A turma de 1966 paraninfada por Dr. João Agripino Filho, então governador do Estado, teve como lema a expressão “LABOR OMNIA VINCIT”. A respectiva cena dramática exaltou o homem nordestino, que se dá no amor sem reservas através do árduo trabalho nos campos de sisal e nos canaviais, missão a ser perseguida pelas formandas na transmissão do saber e no cultivo das virtudes para a consolidação da família e a elevação da pátria. Finalizou a hora solene, o Bailado das Fadas, em belíssimos trajes, ao som de música clássica comandada pela virtuose Madre Inviolata e sua alunas. Ao final da festa, servia-se para as autoridades e para os pais das concluintes, uma taça de champagne.

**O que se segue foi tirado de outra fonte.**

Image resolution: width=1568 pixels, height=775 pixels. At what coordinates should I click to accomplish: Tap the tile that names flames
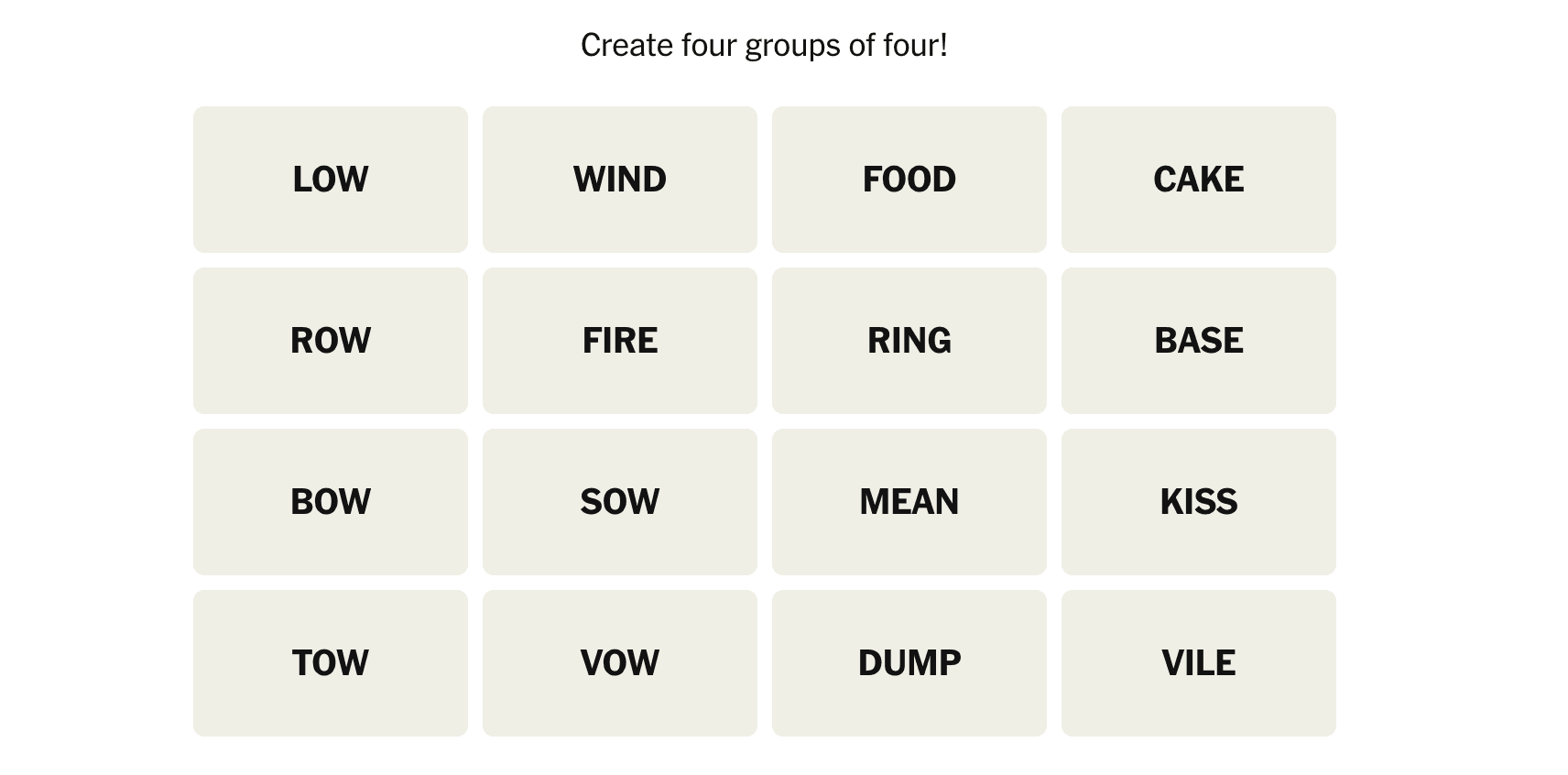pyautogui.click(x=619, y=341)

Todo este investimento encontrava reciprocidade das alunas e da comunidade que se esforçavam para ostentar toilet à altura dos eventos, havendo mesmo a preocupação com o traje a ser usado especificamente na festa das concluintes do Colégio Santa Rita.

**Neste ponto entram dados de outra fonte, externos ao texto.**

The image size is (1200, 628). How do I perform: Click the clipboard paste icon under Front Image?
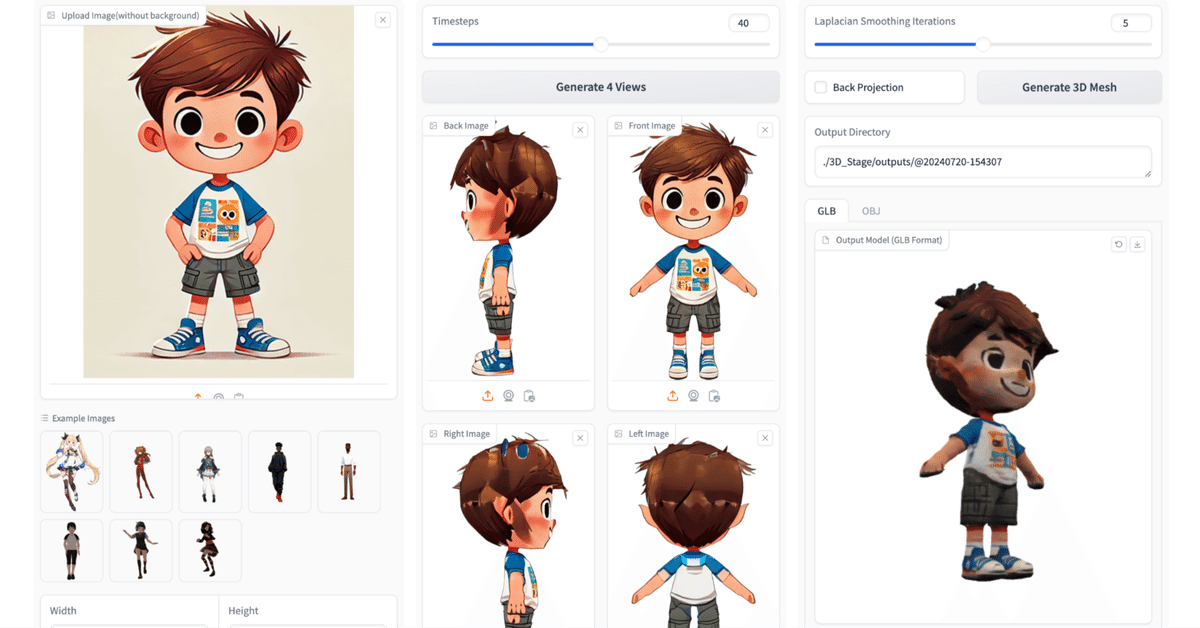713,395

O projeto de educação estética do Colégio Santa Rita representava o que de mais excelso havia nos propósitos da educação republicana na Paraíba e na cidade de Areia, como expressão de cultura física, cultura estética, emoção cívica e sensibilidade artística.

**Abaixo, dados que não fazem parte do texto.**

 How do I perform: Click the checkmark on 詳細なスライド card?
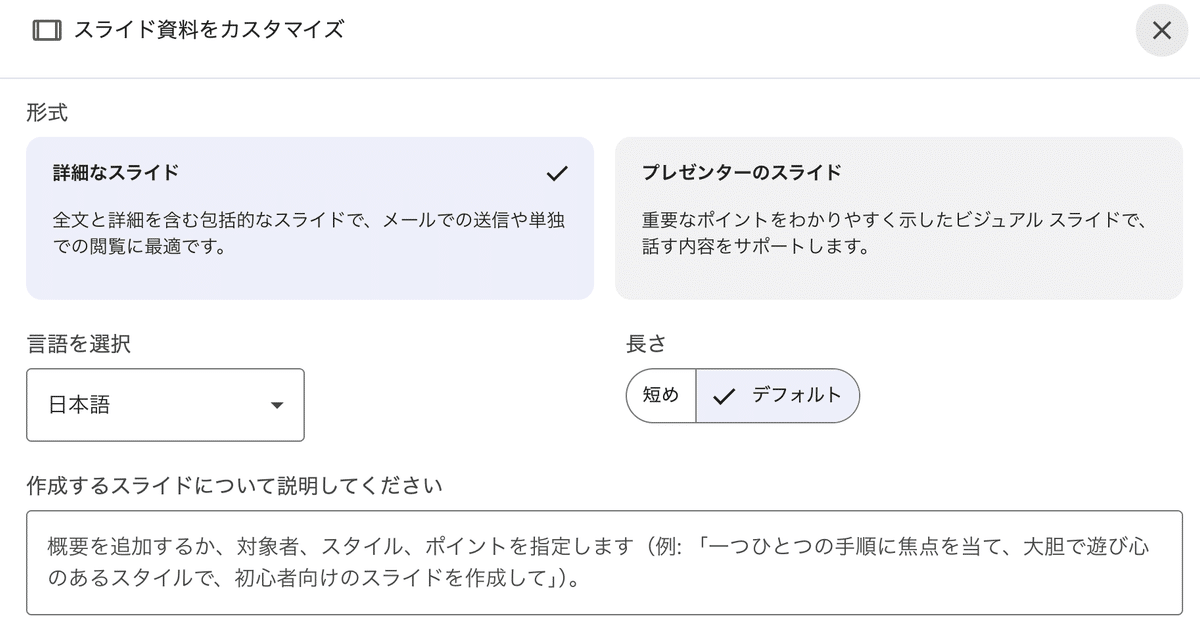point(557,173)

Da sua análise, podemos depreender uma dimensão disciplinar que, fugindo à letra fria dos mandamentos e sentenças, incidiu no corpo, continuamente exercitado e vigiado, impondo-lhe uma ortopedia (Ilustração 40), através das atividades escolares, desde a arrumação do uniforme, até a limpeza das unhas, semanalmente vistoriadas, exigindo-se que as alunas espalmassem as mãos sobre a carteira; e um disciplinamento aos impulsos, pelas regras impostas ao falar, sorrir, andar, comer, lavar, vestir e despir o corpo.

Ilustração 40 - A ortopedia ou a Arte de Prevenir e Corrigir Fonte: FOUCAULT, 2008, p. 32.

A estética alemã imbricada na educação, muito amiúde, veiculou o belo a partir de valores exteriores, em detrimento das expressões culturais locais, visando à substituição da brejeirice local pelo estilo das moças européias, podendo-se inferir que a severidade da educação, da cultura e da religiosidade nórdica encontrou na tradicional sociedade areiense da primeira metade do século XX um campo favorável à sua penetração. Impunha-se, como meta, convencer as alunas de que eram atrizes do novo espetáculo republicano-cristão segundo o modelo alemão que, ao libertar pela educação, assujeitava pela economia do corpo e da sexualidade, pelas convenções sociais e regras de civilidade.